MACON — One drive during Friday night’s game was the perfect example of both Columbus’s struggles and Noxubee County’s defensive dominance.
With 7 minutes and 39 seconds left in the third quarter and the Falcons trailing 18-0, Columbus quarterback Ethan Conner completed a 15-yard pass for a first down at the Noxubee County 15-yard line.
Conner rushed for four yards on second down and hobbled off the field with an injury. Then the Falcons were hit with a 15-yard penalty. Noxubee County’s Travorus Hatcher and his cousin, Ja’Shaun Hatcher, combined to welcome Conner back into the game with a sack on third down, pushing Columbus back to the 36.
Then the Falcons got hit with another 15-yard penalty and ended up punting from their own territory. The punt reached the Noxubee County 11-yard line, where Columbus had been just moments before.
“That’s a momentum killer,” Columbus coach Joshua Pulphus said. “That hurts.”
It was that kind of game for the Falcons, who could not finish drives on the road against a stringy defense and were shut out 18-0 by the Tigers. A plethora of bad snaps and poor blocking compounded the problem.
“The ball’s in our hands,” Pulphus said. “We’ve just gotta execute.”
He didn’t have to look far — just to the other sideline — to find an example of a team executing properly.
Noxubee County, which beat Louisville 2-0 in Week 1, continued its shutout streak. The Tigers have yet to allow a point, and the way they’re playing, that may not change anytime soon.

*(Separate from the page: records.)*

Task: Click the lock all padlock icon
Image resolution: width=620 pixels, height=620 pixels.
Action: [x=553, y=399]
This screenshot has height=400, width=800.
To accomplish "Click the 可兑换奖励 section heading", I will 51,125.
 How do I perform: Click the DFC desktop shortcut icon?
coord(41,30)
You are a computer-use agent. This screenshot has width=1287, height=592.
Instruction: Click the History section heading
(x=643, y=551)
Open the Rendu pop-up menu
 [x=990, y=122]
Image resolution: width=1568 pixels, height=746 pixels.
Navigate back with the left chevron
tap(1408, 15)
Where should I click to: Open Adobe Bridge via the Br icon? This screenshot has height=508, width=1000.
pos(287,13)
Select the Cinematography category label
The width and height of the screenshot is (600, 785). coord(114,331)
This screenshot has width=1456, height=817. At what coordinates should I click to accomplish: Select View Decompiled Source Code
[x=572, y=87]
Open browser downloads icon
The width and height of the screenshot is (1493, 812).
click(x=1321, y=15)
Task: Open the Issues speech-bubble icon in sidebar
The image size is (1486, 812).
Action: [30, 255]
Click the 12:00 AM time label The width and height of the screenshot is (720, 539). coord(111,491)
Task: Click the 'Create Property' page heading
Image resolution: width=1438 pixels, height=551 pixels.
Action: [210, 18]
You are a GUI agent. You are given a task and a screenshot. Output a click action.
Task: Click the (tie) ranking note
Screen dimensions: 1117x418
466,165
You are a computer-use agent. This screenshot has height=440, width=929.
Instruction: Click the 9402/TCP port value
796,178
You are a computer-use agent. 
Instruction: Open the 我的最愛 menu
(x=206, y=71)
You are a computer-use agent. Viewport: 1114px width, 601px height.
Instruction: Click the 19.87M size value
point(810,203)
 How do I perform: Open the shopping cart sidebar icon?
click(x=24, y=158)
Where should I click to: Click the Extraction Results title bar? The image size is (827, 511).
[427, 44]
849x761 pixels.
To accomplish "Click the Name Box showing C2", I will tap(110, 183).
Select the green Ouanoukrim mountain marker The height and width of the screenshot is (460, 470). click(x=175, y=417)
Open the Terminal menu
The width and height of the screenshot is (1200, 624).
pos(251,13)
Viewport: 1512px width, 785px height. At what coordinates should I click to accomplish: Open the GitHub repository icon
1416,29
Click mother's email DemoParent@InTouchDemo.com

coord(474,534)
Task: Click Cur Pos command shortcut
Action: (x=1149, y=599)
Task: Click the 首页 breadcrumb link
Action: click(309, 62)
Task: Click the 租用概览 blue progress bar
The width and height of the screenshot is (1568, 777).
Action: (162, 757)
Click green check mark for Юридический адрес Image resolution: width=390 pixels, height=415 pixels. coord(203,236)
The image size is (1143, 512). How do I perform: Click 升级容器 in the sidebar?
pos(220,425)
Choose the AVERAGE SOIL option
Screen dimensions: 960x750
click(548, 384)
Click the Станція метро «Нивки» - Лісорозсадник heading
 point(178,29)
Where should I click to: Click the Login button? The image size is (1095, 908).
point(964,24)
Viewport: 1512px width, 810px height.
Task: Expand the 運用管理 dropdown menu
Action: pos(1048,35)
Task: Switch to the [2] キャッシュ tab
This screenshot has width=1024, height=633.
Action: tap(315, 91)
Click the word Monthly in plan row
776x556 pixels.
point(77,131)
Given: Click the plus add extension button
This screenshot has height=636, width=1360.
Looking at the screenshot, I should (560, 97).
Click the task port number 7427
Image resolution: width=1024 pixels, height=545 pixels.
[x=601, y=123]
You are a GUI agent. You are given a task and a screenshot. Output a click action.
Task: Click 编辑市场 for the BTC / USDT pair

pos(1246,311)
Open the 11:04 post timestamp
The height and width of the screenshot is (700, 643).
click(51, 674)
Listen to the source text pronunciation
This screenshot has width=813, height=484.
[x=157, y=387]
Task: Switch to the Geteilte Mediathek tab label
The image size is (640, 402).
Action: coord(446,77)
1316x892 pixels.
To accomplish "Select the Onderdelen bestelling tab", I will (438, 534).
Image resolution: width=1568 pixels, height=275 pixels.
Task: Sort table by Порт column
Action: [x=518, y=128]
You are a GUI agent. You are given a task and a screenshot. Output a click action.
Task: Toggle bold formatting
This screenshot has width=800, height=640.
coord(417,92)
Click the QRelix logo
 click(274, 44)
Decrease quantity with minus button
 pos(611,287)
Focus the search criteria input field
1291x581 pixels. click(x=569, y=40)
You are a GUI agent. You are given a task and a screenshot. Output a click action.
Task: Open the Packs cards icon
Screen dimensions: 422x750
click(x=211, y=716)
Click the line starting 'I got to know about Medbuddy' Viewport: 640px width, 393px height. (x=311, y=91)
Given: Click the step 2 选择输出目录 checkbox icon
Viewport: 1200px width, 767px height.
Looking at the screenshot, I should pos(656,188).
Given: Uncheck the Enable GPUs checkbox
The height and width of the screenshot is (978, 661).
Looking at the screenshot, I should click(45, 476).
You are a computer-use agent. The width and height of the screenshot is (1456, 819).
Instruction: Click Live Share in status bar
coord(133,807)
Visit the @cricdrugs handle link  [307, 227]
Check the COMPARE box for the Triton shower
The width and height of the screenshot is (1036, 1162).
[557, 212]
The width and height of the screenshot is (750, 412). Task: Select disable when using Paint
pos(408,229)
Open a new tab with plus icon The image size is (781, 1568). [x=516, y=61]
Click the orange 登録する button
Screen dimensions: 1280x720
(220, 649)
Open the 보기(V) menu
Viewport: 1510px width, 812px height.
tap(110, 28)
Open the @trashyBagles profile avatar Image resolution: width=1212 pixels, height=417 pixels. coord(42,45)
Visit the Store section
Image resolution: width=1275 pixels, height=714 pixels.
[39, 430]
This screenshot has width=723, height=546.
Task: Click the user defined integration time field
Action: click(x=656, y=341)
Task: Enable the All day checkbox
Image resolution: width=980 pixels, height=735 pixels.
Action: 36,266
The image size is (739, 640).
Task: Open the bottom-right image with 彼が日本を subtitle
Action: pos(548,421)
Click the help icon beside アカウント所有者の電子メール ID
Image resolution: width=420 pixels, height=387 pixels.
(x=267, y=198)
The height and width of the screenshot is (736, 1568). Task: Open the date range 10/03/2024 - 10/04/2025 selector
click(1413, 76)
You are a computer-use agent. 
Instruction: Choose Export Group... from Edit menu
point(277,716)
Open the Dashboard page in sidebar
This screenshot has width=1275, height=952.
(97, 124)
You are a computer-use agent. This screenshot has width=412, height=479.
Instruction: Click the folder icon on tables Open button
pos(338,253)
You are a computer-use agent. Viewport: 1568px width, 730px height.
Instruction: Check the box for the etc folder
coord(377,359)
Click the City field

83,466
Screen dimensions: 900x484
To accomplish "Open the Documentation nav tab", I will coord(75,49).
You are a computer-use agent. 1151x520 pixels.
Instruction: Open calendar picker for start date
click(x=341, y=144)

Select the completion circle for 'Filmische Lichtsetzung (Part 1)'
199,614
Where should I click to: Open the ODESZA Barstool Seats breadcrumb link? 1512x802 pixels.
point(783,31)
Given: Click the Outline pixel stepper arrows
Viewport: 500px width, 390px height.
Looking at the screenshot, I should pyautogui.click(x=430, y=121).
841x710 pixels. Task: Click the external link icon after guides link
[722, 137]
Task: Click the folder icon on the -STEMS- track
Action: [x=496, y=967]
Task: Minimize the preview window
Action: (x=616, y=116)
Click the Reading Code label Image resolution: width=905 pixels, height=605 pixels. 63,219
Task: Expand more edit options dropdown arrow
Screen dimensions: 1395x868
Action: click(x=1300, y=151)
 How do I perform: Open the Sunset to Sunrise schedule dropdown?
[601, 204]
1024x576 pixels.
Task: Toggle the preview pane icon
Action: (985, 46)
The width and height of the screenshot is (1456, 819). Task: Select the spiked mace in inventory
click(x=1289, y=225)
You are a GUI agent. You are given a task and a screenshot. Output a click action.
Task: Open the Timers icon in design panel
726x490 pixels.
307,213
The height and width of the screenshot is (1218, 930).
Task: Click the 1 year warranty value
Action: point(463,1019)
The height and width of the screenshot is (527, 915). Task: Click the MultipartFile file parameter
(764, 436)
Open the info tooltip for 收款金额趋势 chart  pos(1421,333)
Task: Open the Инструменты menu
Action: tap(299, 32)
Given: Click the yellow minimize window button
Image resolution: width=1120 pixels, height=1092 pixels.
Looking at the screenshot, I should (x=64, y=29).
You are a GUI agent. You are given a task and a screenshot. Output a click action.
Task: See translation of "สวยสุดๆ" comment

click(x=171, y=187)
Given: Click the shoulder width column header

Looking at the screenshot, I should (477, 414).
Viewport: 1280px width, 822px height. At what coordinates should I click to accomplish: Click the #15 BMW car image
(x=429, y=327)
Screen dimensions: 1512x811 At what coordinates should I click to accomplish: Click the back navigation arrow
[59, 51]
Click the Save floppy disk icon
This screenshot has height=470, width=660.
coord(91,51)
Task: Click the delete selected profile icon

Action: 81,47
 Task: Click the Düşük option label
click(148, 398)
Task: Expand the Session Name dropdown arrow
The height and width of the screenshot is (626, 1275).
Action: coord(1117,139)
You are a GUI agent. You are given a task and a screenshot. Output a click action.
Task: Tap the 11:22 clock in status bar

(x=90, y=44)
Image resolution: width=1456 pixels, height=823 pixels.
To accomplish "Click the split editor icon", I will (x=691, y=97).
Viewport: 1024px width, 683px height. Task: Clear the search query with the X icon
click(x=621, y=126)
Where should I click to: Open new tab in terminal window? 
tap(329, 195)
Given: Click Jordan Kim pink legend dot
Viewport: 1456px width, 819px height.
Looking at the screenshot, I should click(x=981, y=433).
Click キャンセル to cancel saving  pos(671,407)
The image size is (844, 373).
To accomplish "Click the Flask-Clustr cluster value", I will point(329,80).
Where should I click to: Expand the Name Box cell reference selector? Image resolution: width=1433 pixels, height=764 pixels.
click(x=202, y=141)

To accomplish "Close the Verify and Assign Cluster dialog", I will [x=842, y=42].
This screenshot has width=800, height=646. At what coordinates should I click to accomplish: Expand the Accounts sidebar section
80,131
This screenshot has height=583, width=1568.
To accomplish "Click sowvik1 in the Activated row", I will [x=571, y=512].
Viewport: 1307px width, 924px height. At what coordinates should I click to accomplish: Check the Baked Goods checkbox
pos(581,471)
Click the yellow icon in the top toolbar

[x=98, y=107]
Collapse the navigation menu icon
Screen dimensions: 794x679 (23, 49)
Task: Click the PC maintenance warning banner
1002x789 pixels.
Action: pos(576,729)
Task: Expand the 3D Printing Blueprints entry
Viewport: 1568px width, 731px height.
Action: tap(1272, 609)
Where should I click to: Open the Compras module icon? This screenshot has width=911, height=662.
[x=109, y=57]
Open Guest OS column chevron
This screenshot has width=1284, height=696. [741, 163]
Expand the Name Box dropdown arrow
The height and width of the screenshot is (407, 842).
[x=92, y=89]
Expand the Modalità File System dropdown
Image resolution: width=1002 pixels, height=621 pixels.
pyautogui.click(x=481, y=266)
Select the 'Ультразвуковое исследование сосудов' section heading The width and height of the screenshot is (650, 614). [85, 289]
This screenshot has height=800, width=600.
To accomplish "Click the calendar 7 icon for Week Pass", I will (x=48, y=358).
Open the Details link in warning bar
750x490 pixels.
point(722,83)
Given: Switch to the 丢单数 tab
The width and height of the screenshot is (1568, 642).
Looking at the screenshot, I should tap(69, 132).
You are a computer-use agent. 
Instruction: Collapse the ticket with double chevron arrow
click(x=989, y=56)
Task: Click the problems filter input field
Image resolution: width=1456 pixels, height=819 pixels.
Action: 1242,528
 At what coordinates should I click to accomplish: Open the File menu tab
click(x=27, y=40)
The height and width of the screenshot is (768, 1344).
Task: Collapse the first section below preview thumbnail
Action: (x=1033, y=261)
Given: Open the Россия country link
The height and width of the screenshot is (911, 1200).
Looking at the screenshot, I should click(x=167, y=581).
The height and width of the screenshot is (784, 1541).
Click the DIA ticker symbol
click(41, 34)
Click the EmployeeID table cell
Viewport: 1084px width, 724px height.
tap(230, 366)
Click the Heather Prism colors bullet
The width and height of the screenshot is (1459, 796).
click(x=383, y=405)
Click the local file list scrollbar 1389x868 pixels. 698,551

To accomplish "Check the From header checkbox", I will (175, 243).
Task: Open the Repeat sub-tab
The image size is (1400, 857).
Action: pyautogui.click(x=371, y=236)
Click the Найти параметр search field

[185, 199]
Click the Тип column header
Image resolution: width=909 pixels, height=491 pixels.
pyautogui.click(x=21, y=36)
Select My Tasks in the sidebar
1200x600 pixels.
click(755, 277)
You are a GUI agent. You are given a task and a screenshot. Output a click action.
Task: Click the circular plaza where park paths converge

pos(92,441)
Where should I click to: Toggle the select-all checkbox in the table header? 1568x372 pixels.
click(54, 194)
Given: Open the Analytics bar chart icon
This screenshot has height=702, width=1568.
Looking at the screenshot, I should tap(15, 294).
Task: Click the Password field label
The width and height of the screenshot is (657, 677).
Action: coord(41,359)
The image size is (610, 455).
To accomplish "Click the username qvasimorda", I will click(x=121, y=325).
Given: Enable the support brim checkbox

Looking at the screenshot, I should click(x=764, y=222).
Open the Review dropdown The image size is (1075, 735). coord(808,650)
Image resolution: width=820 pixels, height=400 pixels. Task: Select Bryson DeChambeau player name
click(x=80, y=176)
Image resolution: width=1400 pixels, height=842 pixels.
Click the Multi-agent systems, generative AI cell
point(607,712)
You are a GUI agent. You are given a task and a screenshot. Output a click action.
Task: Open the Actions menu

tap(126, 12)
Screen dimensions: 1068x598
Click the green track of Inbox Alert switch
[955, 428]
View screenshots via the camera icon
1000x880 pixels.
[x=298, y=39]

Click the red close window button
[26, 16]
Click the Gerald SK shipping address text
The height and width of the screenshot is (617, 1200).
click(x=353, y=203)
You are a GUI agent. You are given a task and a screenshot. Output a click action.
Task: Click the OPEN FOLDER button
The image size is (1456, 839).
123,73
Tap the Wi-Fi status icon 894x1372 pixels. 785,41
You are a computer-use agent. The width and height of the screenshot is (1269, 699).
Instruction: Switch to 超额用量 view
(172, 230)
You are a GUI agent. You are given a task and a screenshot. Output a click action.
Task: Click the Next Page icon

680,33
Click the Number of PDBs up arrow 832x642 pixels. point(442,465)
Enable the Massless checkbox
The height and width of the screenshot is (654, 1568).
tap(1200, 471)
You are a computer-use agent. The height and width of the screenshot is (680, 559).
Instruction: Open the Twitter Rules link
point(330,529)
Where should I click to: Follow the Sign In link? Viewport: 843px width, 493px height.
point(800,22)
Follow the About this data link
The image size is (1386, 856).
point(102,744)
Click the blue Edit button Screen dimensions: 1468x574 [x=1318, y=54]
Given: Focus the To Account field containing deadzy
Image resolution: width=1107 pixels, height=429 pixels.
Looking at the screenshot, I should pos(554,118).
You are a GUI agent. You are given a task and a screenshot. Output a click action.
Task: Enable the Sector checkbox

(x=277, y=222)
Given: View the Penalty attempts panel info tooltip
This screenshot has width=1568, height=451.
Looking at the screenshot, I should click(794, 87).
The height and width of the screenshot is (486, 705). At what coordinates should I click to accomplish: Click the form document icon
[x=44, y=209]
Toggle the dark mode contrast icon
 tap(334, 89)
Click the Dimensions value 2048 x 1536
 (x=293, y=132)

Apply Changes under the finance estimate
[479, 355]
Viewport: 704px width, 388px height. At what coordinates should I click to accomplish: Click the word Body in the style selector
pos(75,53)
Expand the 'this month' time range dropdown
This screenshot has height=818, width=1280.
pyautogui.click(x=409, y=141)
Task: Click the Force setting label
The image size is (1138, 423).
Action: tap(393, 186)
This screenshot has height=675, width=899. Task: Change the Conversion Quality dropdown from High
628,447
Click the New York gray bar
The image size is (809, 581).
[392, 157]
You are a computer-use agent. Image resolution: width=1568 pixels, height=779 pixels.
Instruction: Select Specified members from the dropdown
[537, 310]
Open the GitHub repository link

On Friday, they were led by Travorus Hatcher on both sides of the ball. Hatcher muscled his way to two short rushing touchdowns in the first half
“They always call me to make big-time plays, so I just step up,” Hatcher said. The Tigers improved to 2-0 with a stifling performance on both sides of the ball.
“Defensively, they bent a little bit, but they never broke,” Noxubee County coach Teddy Young said.
But Young still noted the missed opportunities his team had to pad its lead late in the game.
“Offensively, we started out fast, but we need to learn how to finish drives. We need to learn how to put drives together.”
In the fourth quarter, quarterback Marlon Windham put several passes right on the money, including a couple in the end zone, but they slipped through the hands of Tigers receivers.
“I’m mad about those drops,” Young said. “I tell my receivers all the time, we gotta make plays on the ball. Those were great balls by Marlon. I think we left three or four touchdowns on the field off of just dropped balls.”
The Tigers did catch a break just over a minute into the third quarter when Windham threw deep to Jeffery Malone. The ball was tipped by a Columbus defender and fell into the hands of a streaking Malone, who ran down the middle of the field for a 70-yard touchdown.
“After that play happened, it is what it is,” Pulphus said. “That was the result. We just had to fight and keep coming back.”
On their very next drive, though, the Falcons showed that no such comeback was in the cards. Columbus took advantage of a key offside penalty on fourth down and soon had a first down at the Tigers’ 15.
The rest was history.
Columbus will have its first home game on Friday against Louisville, and Noxubee County will visit Shannon for the Tigers’ first road game of the season.